Semicolons: For Cadence and Showing Connection

March 18, 2018 — 2 Comments

Readers AskQUESTION: Popular writer, Mr. [Name Removed], insists that fiction writers should never use semicolons. What’s wrong with using semicolons?

ANSWER: Semicolons in fiction aren’t taboo. The idea of banning a punctuation mark in fiction is patently ridiculous. Ask popular fiction writer Jojo Moyes. The first line of her book Still Me contains a semicolon (and lots of other punctuation marks):

It was the mustache that reminded me I was no longer in England: a solid, grey millipede firmly obscuring the man’s upper lip; a Village People mustache, a cowboy mustache, the miniature head of a broom that meant business.

Jojo Moyes isn’t the only great writer to use semicolons, and no competent writer should eliminate them. To tell a writer not to use a semicolon would be  like telling a painter not to use the color blue. Semicolons are an integral part of a writer’s toolbox. While some writing teachers advise beginning writers not to use semicolons, this advice does not apply to seasoned writers. A wise mother would not give a toddler a serrated knife, but that doesn’t mean she would carve a steak with a table knife. Semicolons should never be used randomly; however, there are times when only a semicolon will do.

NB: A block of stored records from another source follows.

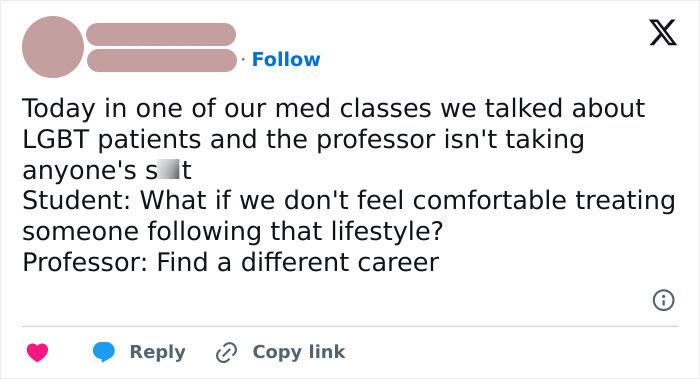Click the Reply text label
This screenshot has width=700, height=379.
click(x=157, y=352)
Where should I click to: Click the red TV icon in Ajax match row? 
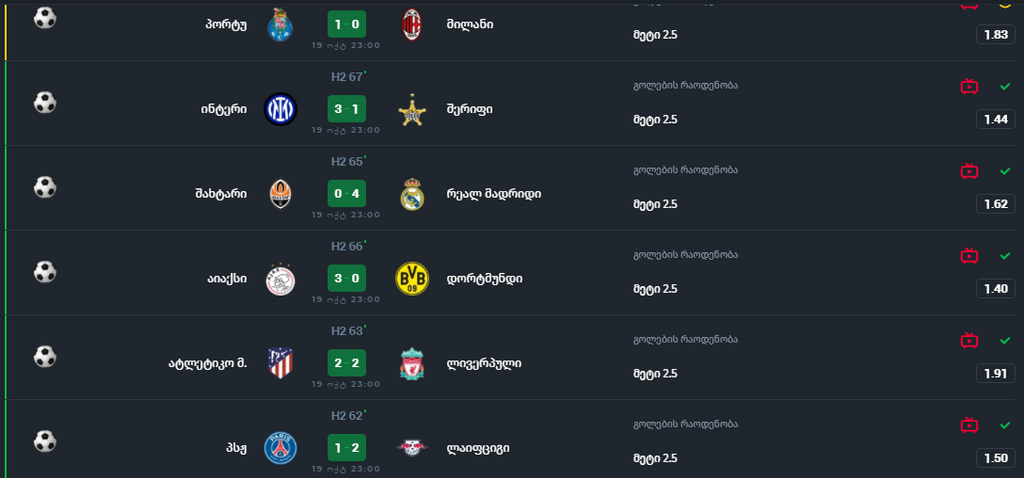pyautogui.click(x=968, y=256)
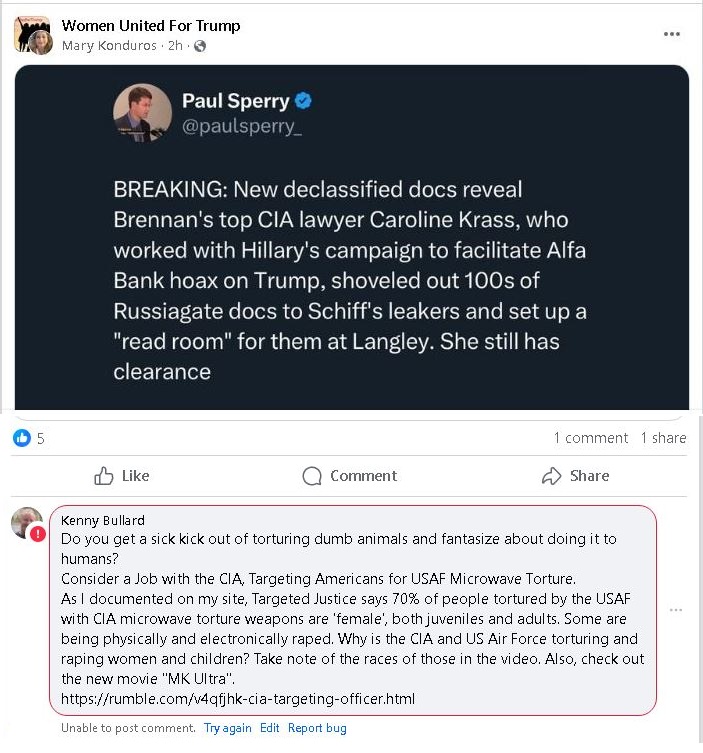The width and height of the screenshot is (703, 753).
Task: Click the public globe privacy icon
Action: coord(200,46)
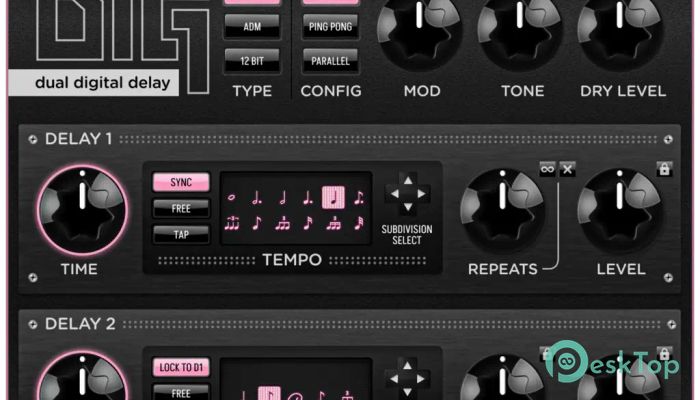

Just as great musicians realize that people have eyes as well as ears and often choreograph their performances, great writers know that writing is more than printed words on a page. Because I have a musical background, I like to think about the way words sound when I read them aloud. So much meaning can be conveyed with punctuation. In music, a composer has to have a way to tell the musician how quickly a particular passage should be played, from Larghissimo (very, very slow) to Prestissimo (200 bpm and over). There are also ways for a composer to tell musicians to hold a certain note a little longer. Likewise, writers have different ways of punctuating sentences to control the flow.

In Keys to Great Writing: Mastering the Elements of Composition and Revision, Stephen Wilbers writes:

It [the semicolon] creates a pause shorter than the period, slightly shorter than the colon, and longer than the comma. To eliminate it entirely from your repertoire is to limit your range as a writer.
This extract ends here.